### AIM OF THE TASK
Give back every record exactly, with its pictures left out.

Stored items
---*---

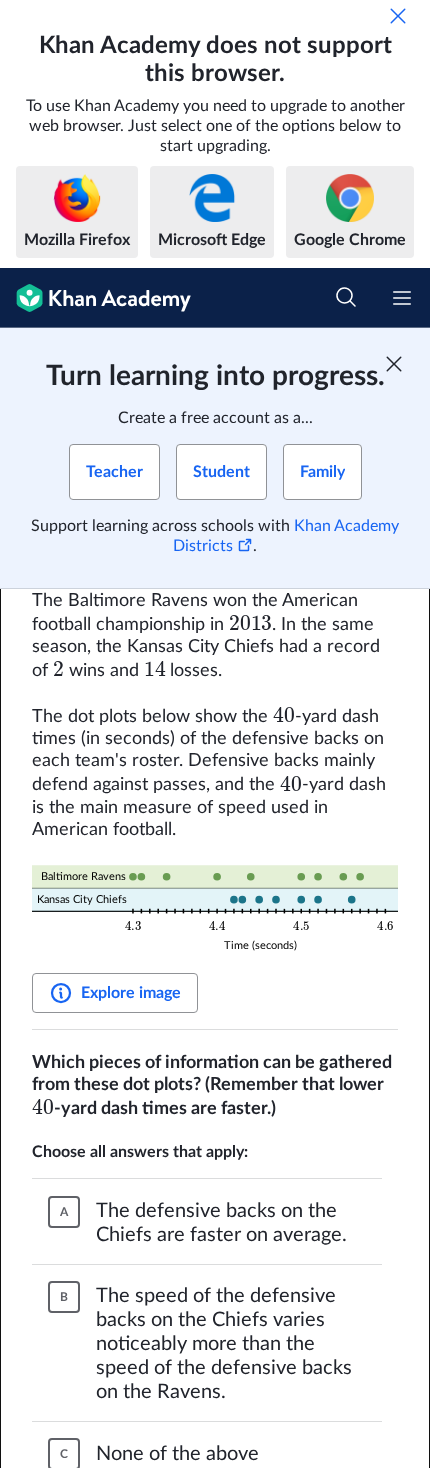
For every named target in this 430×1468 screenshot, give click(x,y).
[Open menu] (402, 298)
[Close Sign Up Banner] (394, 364)
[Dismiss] (398, 16)
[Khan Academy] (95, 298)
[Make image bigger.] (215, 910)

---*---

### SOLUTION TO THIS PROBLEM
For every named target in this 430×1468 screenshot, give click(x,y).
[Open menu] (402, 298)
[Close Sign Up Banner] (394, 364)
[Dismiss] (398, 16)
[Khan Academy] (95, 298)
[Make image bigger.] (215, 910)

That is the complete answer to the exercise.